|Monitoring and Changing Epilepsy through Medication and Behavioral Data|
|Monday, May 29, 2023|
|10:00 AM–10:50 AM |
|Hyatt Regency, Capitol Ballroom 1-3|
|Area: CBM/DDA; Domain: Applied Research|
|Chair: Heather Eisel (University of Oklahoma )|
|Discussant: Heather Eisel (University of Oklahoma )|
|CE Instructor: Sheila M. Cornelius, M.S.|
This applied behavioral study examines and analyses the human behavior of the disability, epilepsy. Both participants used inductive research methods in which they, initially unbeknownst to the other, recorded their inner and outer epilepsy data on the standard celeration chart. This may be the first formal study of its kind, one that used individual self-counts of inner and outer behaviors to monitor epilepsy. Data collection and charting began prior to and continued after diagnoses for both people who shared, defined, and discussed data with one another. The literature review found few studies from the perspective of behavior analysis and none by patients who had observed, counted, and charted their epilepsy behaviors. Each participant here charted her data on daily and monthly standard celeration charts. Each presents her methods, charted data, and results. Self-observations and counting of inner and outer behaviors (private and public events) informed the two people and their physicians about their behaviors and medication effectiveness. These charts on epilepsy show that there are many areas related to the behaviors of this disability that a person can explore within the behavioral and medical realms. Neither has had a developmental disability, and both have graduate degrees in the field.
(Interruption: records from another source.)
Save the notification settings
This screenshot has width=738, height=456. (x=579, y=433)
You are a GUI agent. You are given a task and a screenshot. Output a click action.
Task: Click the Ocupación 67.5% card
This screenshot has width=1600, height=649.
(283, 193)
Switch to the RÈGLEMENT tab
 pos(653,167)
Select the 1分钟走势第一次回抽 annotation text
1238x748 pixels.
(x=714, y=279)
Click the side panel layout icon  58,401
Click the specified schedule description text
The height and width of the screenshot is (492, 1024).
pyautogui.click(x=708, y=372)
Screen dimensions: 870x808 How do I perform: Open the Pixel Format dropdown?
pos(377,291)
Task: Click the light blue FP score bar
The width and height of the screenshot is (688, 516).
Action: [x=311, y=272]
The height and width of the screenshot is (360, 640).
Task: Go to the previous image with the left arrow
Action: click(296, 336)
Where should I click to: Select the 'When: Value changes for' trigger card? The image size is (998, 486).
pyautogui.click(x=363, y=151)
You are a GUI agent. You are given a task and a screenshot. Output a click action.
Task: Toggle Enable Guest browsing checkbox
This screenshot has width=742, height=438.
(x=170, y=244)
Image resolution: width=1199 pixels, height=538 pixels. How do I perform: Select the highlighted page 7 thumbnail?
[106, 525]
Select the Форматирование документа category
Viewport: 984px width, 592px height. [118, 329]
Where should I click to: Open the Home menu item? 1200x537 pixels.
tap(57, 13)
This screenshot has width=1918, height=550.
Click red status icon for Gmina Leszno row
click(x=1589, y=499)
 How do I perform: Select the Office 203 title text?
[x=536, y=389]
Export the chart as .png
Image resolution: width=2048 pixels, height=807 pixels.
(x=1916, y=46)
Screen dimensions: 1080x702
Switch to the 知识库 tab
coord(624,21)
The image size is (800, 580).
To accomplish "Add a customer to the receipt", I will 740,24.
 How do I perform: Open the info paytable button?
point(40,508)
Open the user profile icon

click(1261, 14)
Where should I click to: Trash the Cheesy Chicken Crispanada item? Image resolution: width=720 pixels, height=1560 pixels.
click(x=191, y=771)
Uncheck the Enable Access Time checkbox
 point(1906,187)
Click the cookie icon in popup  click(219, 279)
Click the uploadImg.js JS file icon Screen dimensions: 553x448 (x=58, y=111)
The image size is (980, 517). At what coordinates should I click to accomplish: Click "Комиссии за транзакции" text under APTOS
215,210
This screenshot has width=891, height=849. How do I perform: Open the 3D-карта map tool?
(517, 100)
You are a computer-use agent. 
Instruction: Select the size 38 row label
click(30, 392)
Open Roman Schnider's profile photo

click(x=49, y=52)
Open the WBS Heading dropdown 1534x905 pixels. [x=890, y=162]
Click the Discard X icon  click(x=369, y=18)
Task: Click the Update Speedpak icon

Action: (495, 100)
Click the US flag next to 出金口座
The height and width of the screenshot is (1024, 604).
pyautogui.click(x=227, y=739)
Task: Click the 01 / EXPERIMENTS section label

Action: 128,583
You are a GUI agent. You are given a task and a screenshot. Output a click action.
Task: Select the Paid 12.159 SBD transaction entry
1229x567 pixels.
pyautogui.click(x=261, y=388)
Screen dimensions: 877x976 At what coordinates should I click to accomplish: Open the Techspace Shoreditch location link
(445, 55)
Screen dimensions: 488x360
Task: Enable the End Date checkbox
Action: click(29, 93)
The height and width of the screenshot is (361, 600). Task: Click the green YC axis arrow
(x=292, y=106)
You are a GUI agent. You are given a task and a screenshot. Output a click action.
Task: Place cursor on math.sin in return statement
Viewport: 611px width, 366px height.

|Instruction Level: Intermediate|
|Target Audience: |
intermediate graduate students or above basic knowledge of neurological issues working knowledge of the standard celeration chart
|Learning Objectives: 1) describe at least two types of seizures 2) state specific impacts of medication on seizures 3) describe charted analyses of variables on seizures|
Epilepsy: Changes with Science, History, and Data
|SHEILA CORNELIUS (harbor bay learning)|
The presentation will discuss the data collection method that Sheila started when her epilepsy began after experiencing a traumatic brain injury. She started gathering baseline data of her epilepsy prior to its diagnosis and the benefits that occurred once it was recognized by science. Sheila’s data, displayed on a standard celeration chart, show the impact science, behavior, and data brings to the treatment of epilepsy. Further, as she experienced the benefits of science affecting her epilepsy, she dived into history to learn more about the different types of treatment provided. Sheila’s decision making was guided as she learned from the peer-reviewed research many epileptologists published over the years. The connections Sheila made with history, science, research and her ongoing data collection led her and her medical team through problem solving and decision making to provide the most effective treatments. She continues this practice today as she collaborates with the ongoing treatment to control her epilepsy that developed as a result from the traumatic brain injury.
How Epilepsy and Its Data Changed One Life
|ABIGAIL B. CALKIN (Calkin Consulting Center)|
This study of epilepsy initially used inductive research methods in which one of the participants, Abigail, recorded her data on the standard celeration chart. When this began, it was the first study of its kind, one that used individual self-counts of inner and outer behaviors to monitor epilepsy behaviors. Data collection and charting began decades prior to her diagnosis when she dove into uncharted territory. Abigail charted these data on daily and monthly standard celeration charts with greater medical specificity after diagnosis. She will present her methods, charted data from the 70s, 80s, and four years of current, more specific, medically guided, and thought-out behavioral data. She will also present the current results. Self-observations and counting informed her and her physicians about medication effectiveness and the resultant epileptic behavioral decreases. The presentation includes self-counts, inner and outer behaviors (private and public events). These charts on epilepsy give examples that there are many areas and behaviors that a person can explore through behavior analysis, including the monitoring of one’s medical history and changes.